§ **Work order**: Set each line of the data down exactly, please.

§ **Data section**:
*** Block opens ***

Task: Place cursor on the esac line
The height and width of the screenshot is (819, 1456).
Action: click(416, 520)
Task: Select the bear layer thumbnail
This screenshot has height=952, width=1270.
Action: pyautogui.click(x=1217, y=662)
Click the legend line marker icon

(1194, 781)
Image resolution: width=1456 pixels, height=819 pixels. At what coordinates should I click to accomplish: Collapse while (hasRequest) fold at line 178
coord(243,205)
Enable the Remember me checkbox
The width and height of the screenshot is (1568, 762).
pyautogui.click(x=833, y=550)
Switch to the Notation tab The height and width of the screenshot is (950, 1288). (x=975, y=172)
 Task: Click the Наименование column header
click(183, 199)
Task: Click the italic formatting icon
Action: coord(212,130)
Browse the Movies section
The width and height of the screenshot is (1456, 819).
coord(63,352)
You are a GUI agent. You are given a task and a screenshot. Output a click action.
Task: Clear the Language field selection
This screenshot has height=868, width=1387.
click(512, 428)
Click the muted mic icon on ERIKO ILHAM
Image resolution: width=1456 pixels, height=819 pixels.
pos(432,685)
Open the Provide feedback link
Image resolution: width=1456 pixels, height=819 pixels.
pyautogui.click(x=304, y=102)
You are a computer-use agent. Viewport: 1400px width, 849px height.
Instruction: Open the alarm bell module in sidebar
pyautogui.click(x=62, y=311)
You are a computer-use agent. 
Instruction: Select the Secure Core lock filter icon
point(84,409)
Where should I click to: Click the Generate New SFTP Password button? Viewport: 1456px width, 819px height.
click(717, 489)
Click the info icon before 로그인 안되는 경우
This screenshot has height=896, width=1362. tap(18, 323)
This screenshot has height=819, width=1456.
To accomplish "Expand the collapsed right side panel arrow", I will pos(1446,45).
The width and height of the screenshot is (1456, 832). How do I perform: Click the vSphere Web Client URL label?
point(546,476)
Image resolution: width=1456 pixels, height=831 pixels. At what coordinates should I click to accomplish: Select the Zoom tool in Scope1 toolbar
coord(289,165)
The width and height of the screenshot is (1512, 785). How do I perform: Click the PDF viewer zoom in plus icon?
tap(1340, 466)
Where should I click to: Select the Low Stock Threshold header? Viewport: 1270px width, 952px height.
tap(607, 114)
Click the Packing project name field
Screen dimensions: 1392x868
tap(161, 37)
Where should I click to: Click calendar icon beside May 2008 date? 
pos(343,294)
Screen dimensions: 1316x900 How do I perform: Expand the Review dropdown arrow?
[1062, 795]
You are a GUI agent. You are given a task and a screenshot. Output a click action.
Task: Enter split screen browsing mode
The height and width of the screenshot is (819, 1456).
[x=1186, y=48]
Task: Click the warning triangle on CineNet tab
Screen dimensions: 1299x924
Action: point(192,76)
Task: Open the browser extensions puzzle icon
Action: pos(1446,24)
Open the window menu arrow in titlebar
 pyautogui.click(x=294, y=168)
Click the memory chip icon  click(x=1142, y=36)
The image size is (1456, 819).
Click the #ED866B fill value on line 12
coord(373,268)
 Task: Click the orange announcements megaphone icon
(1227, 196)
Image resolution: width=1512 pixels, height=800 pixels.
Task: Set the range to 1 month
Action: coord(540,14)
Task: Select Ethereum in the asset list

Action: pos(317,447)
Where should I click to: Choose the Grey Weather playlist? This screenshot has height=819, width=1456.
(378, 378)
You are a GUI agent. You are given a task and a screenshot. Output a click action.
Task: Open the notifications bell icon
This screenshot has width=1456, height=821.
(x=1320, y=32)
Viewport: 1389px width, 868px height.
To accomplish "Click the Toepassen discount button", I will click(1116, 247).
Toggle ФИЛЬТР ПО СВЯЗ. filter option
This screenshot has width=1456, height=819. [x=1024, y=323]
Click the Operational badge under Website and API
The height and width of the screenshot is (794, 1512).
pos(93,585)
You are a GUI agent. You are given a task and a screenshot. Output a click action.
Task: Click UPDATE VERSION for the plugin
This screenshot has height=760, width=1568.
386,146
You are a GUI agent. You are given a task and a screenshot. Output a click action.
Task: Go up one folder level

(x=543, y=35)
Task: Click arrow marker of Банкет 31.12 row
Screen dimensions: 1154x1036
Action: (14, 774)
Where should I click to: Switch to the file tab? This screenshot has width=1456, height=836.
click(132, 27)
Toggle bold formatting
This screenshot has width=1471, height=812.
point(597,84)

*** Block closes ***

§ **Answer section**:
Task: Place cursor on the esac line
The height and width of the screenshot is (819, 1456).
Action: click(416, 520)
Task: Select the bear layer thumbnail
This screenshot has height=952, width=1270.
Action: pyautogui.click(x=1217, y=662)
Click the legend line marker icon

(1194, 781)
Image resolution: width=1456 pixels, height=819 pixels. At what coordinates should I click to accomplish: Collapse while (hasRequest) fold at line 178
coord(243,205)
Enable the Remember me checkbox
The width and height of the screenshot is (1568, 762).
pyautogui.click(x=833, y=550)
Switch to the Notation tab The height and width of the screenshot is (950, 1288). (x=975, y=172)
 Task: Click the Наименование column header
click(183, 199)
Task: Click the italic formatting icon
Action: coord(212,130)
Browse the Movies section
The width and height of the screenshot is (1456, 819).
coord(63,352)
You are a GUI agent. You are given a task and a screenshot. Output a click action.
Task: Clear the Language field selection
This screenshot has height=868, width=1387.
click(512, 428)
Click the muted mic icon on ERIKO ILHAM
Image resolution: width=1456 pixels, height=819 pixels.
pos(432,685)
Open the Provide feedback link
Image resolution: width=1456 pixels, height=819 pixels.
pyautogui.click(x=304, y=102)
You are a computer-use agent. Viewport: 1400px width, 849px height.
Instruction: Open the alarm bell module in sidebar
pyautogui.click(x=62, y=311)
You are a computer-use agent. 
Instruction: Select the Secure Core lock filter icon
point(84,409)
Where should I click to: Click the Generate New SFTP Password button? Viewport: 1456px width, 819px height.
click(717, 489)
Click the info icon before 로그인 안되는 경우
This screenshot has height=896, width=1362. tap(18, 323)
This screenshot has height=819, width=1456.
To accomplish "Expand the collapsed right side panel arrow", I will pos(1446,45).
The width and height of the screenshot is (1456, 832). How do I perform: Click the vSphere Web Client URL label?
point(546,476)
Image resolution: width=1456 pixels, height=831 pixels. At what coordinates should I click to accomplish: Select the Zoom tool in Scope1 toolbar
coord(289,165)
The width and height of the screenshot is (1512, 785). How do I perform: Click the PDF viewer zoom in plus icon?
tap(1340, 466)
Where should I click to: Select the Low Stock Threshold header? Viewport: 1270px width, 952px height.
tap(607, 114)
Click the Packing project name field
Screen dimensions: 1392x868
tap(161, 37)
Where should I click to: Click calendar icon beside May 2008 date? 
pos(343,294)
Screen dimensions: 1316x900 How do I perform: Expand the Review dropdown arrow?
[1062, 795]
You are a GUI agent. You are given a task and a screenshot. Output a click action.
Task: Enter split screen browsing mode
The height and width of the screenshot is (819, 1456).
[x=1186, y=48]
Task: Click the warning triangle on CineNet tab
Screen dimensions: 1299x924
Action: point(192,76)
Task: Open the browser extensions puzzle icon
Action: pos(1446,24)
Open the window menu arrow in titlebar
 pyautogui.click(x=294, y=168)
Click the memory chip icon  click(x=1142, y=36)
The image size is (1456, 819).
Click the #ED866B fill value on line 12
coord(373,268)
 Task: Click the orange announcements megaphone icon
(1227, 196)
Image resolution: width=1512 pixels, height=800 pixels.
Task: Set the range to 1 month
Action: coord(540,14)
Task: Select Ethereum in the asset list

Action: pos(317,447)
Where should I click to: Choose the Grey Weather playlist? This screenshot has height=819, width=1456.
(378, 378)
You are a GUI agent. You are given a task and a screenshot. Output a click action.
Task: Open the notifications bell icon
This screenshot has width=1456, height=821.
(x=1320, y=32)
Viewport: 1389px width, 868px height.
To accomplish "Click the Toepassen discount button", I will click(1116, 247).
Toggle ФИЛЬТР ПО СВЯЗ. filter option
This screenshot has width=1456, height=819. [x=1024, y=323]
Click the Operational badge under Website and API
The height and width of the screenshot is (794, 1512).
pos(93,585)
You are a GUI agent. You are given a task and a screenshot. Output a click action.
Task: Click UPDATE VERSION for the plugin
This screenshot has height=760, width=1568.
386,146
You are a GUI agent. You are given a task and a screenshot. Output a click action.
Task: Go up one folder level

(x=543, y=35)
Task: Click arrow marker of Банкет 31.12 row
Screen dimensions: 1154x1036
Action: (14, 774)
Where should I click to: Switch to the file tab? This screenshot has width=1456, height=836.
click(132, 27)
Toggle bold formatting
This screenshot has width=1471, height=812.
point(597,84)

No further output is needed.